Data entries

-------

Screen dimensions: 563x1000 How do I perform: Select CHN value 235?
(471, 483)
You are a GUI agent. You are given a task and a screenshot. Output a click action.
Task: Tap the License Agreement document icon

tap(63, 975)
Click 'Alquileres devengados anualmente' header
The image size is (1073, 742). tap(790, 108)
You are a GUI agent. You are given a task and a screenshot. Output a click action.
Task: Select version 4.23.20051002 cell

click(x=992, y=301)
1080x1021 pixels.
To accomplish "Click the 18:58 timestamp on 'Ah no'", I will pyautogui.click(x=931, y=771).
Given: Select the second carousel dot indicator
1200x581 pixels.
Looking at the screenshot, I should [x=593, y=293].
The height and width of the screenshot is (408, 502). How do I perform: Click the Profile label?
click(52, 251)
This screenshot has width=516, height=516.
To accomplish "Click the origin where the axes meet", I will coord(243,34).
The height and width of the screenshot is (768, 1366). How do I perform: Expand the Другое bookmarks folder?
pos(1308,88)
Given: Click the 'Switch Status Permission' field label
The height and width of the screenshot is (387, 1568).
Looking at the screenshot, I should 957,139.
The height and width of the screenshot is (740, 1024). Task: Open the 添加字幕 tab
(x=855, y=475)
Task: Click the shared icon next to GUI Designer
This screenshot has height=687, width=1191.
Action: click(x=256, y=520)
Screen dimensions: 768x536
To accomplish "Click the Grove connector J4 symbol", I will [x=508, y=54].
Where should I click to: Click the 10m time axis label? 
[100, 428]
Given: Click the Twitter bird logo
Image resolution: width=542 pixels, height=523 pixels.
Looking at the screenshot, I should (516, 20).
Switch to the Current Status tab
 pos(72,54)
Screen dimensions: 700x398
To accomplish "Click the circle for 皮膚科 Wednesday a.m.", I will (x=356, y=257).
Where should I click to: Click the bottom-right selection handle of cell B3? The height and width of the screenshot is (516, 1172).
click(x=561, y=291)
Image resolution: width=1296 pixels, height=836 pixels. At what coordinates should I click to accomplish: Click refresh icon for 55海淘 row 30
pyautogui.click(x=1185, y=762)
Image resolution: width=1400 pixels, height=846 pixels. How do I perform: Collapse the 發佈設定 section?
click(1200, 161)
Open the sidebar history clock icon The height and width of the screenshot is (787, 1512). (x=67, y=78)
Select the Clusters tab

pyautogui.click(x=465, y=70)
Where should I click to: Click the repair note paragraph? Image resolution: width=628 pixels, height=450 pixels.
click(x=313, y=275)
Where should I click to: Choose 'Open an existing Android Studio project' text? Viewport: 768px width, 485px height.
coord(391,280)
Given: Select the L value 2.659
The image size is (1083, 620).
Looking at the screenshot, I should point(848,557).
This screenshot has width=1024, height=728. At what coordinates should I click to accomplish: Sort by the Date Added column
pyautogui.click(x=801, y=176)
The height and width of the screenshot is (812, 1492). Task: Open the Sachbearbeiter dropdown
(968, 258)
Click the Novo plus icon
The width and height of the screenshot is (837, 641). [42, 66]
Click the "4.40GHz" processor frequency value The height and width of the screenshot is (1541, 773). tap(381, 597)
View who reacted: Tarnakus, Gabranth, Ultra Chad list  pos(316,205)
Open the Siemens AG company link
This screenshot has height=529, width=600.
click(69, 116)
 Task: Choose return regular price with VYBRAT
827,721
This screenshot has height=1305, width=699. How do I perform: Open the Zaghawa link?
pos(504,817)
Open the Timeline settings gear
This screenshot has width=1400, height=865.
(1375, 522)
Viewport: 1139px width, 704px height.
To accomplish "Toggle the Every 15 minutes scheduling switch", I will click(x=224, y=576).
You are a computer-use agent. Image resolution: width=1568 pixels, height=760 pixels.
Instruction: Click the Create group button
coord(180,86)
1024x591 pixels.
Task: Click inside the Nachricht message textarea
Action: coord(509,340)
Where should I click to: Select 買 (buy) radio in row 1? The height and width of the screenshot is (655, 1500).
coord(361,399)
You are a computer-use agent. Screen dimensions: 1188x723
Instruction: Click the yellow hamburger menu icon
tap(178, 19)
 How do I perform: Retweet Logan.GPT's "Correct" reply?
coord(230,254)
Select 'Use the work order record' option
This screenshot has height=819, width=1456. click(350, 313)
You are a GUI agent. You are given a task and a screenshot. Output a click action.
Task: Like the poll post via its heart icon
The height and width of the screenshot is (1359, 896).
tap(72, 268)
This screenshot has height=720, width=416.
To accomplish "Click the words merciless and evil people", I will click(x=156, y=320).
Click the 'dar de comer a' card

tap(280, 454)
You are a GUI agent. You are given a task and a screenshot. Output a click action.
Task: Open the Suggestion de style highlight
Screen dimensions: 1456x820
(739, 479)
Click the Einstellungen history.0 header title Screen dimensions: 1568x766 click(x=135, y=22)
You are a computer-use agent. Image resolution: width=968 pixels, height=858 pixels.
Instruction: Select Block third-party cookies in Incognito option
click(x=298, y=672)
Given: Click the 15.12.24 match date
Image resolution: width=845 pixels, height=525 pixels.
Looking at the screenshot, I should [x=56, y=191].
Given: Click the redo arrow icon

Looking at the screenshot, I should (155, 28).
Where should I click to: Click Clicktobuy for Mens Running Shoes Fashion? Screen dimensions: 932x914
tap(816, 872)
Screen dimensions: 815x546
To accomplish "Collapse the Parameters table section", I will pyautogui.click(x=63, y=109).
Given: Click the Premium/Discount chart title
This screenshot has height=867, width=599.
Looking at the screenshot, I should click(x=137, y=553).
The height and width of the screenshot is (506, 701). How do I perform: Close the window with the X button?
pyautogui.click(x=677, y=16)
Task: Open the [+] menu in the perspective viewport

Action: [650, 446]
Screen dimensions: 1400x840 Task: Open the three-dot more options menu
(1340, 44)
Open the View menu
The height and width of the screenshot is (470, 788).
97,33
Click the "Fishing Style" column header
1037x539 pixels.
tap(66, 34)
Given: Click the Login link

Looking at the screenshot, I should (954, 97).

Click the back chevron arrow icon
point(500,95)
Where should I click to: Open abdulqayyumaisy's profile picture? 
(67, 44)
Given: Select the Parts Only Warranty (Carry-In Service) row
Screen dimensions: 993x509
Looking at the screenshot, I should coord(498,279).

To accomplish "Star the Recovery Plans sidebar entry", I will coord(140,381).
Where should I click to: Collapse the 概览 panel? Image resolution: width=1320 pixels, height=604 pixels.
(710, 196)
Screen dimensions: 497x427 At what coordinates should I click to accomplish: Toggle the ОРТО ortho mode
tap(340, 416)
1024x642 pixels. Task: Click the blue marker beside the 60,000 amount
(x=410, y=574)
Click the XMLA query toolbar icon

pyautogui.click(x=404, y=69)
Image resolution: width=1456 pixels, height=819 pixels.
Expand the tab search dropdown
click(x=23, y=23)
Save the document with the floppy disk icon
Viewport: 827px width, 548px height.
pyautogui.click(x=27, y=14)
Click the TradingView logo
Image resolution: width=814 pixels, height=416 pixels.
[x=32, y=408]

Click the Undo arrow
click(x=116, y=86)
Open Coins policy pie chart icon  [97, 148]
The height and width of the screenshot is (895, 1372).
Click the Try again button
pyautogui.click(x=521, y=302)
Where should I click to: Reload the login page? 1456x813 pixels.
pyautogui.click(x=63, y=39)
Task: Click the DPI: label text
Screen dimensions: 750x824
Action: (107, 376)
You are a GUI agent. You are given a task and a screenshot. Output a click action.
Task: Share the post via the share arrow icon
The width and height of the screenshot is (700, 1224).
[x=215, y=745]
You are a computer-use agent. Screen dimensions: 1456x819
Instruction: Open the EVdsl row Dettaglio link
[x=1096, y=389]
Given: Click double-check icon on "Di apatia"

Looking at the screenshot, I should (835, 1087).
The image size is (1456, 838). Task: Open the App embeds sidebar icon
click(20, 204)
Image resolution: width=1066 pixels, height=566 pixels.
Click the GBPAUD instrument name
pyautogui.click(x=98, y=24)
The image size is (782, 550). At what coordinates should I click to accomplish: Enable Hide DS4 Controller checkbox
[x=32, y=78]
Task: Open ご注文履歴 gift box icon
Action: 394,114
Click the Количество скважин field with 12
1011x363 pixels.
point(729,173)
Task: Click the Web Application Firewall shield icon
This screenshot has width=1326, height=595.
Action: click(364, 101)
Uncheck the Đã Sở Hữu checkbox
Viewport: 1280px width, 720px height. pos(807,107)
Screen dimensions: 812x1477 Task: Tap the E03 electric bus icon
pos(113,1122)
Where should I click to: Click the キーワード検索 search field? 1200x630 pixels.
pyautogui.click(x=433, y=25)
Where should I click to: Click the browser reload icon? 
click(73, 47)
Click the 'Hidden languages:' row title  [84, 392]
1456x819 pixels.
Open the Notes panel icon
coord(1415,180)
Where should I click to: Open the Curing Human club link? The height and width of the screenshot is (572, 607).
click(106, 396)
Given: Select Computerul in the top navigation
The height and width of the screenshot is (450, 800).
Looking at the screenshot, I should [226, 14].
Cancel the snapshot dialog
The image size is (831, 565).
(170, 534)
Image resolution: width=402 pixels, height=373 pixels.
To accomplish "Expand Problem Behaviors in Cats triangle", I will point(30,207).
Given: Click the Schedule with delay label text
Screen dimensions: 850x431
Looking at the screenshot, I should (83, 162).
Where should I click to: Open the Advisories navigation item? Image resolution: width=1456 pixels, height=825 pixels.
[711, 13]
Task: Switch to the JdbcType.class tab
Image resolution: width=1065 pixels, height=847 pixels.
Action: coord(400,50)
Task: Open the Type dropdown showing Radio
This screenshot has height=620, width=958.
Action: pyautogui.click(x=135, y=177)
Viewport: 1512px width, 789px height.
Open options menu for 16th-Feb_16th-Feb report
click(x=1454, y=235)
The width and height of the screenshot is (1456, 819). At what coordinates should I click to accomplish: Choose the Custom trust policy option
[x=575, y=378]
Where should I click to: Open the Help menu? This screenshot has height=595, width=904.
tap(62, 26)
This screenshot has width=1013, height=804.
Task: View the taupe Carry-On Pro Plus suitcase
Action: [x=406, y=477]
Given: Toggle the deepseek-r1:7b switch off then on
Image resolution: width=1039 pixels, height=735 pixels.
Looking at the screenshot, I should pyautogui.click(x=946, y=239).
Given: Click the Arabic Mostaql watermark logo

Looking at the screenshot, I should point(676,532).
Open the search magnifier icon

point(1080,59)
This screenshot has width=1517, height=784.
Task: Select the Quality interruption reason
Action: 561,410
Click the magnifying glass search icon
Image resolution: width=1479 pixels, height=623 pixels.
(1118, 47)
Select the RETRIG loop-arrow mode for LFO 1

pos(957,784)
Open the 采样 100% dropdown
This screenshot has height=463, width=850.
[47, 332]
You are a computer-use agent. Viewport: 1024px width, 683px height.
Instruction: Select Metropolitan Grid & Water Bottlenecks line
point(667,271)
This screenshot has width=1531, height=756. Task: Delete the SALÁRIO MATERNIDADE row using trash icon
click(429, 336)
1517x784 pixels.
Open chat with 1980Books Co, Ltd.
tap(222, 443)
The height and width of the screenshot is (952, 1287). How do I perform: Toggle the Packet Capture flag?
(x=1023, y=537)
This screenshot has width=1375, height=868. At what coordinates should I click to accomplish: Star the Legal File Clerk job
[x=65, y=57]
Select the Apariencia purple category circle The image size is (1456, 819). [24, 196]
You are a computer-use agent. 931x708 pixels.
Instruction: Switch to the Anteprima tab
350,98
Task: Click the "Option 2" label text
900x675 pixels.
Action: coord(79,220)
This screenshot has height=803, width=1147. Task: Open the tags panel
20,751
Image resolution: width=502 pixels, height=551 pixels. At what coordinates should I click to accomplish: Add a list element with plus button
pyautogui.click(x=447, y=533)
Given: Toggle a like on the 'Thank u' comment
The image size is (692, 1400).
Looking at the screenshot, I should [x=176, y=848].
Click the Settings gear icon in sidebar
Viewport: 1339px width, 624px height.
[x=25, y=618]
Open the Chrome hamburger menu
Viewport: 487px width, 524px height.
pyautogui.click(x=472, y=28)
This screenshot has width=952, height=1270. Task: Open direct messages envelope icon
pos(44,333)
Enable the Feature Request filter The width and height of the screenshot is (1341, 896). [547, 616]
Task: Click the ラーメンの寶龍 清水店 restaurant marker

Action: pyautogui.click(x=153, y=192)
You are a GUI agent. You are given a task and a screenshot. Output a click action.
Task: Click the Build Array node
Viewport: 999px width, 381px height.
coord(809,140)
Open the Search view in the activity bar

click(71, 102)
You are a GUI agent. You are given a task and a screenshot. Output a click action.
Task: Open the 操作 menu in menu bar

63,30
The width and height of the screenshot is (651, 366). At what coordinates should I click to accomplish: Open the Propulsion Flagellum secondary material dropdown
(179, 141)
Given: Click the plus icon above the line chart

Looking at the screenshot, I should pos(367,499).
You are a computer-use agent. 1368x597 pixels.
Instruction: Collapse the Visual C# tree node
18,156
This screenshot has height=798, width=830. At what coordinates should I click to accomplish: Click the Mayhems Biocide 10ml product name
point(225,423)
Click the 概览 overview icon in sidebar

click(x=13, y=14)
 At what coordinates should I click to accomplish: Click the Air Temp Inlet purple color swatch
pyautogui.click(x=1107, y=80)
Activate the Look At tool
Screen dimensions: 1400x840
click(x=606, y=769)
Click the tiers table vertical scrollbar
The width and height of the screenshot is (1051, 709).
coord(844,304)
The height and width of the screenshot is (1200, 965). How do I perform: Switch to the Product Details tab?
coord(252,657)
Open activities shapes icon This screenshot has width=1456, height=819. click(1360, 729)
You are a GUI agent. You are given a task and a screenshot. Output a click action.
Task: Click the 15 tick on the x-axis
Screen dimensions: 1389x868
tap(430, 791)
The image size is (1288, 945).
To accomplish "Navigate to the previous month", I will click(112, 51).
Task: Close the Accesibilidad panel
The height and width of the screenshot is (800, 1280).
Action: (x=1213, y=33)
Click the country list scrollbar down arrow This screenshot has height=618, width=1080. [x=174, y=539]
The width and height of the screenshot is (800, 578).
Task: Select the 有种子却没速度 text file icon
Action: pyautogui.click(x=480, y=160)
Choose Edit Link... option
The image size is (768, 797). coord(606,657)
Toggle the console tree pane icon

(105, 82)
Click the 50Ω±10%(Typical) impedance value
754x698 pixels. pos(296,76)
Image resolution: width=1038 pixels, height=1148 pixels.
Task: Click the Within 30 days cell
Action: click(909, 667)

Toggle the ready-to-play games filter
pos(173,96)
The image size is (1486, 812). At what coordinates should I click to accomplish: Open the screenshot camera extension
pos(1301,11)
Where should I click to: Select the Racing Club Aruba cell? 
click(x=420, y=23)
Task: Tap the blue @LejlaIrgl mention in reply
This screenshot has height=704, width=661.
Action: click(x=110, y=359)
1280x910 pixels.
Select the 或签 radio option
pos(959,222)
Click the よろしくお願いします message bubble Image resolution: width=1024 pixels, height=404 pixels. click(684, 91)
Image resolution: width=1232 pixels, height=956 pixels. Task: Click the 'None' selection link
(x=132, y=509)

-------

■ **TASK TO CARRY OUT**
Put the rows from the start through the line containing "pos(1308,88)" into a Markdown table with the columns No. and Line, numbering each line and leaving out blank ones.

■ **RESPONSE TO THE EXERCISE**
| No. | Line |
|---|---|
| 1 | Screen dimensions: 563x1000 How do I perform: Select CHN value 235? |
| 2 | (471, 483) |
| 3 | You are a GUI agent. You are given a task and a screenshot. Output a click action. |
| 4 | Task: Tap the License Agreement document icon |
| 5 | tap(63, 975) |
| 6 | Click 'Alquileres devengados anualmente' header |
| 7 | The image size is (1073, 742). tap(790, 108) |
| 8 | You are a GUI agent. You are given a task and a screenshot. Output a click action. |
| 9 | Task: Select version 4.23.20051002 cell |
| 10 | click(x=992, y=301) |
| 11 | 1080x1021 pixels. |
| 12 | To accomplish "Click the 18:58 timestamp on 'Ah no'", I will pyautogui.click(x=931, y=771). |
| 13 | Given: Select the second carousel dot indicator |
| 14 | 1200x581 pixels. |
| 15 | Looking at the screenshot, I should [x=593, y=293]. |
| 16 | The height and width of the screenshot is (408, 502). How do I perform: Click the Profile label? |
| 17 | click(52, 251) |
| 18 | This screenshot has width=516, height=516. |
| 19 | To accomplish "Click the origin where the axes meet", I will coord(243,34). |
| 20 | The height and width of the screenshot is (768, 1366). How do I perform: Expand the Другое bookmarks folder? |
| 21 | pos(1308,88) |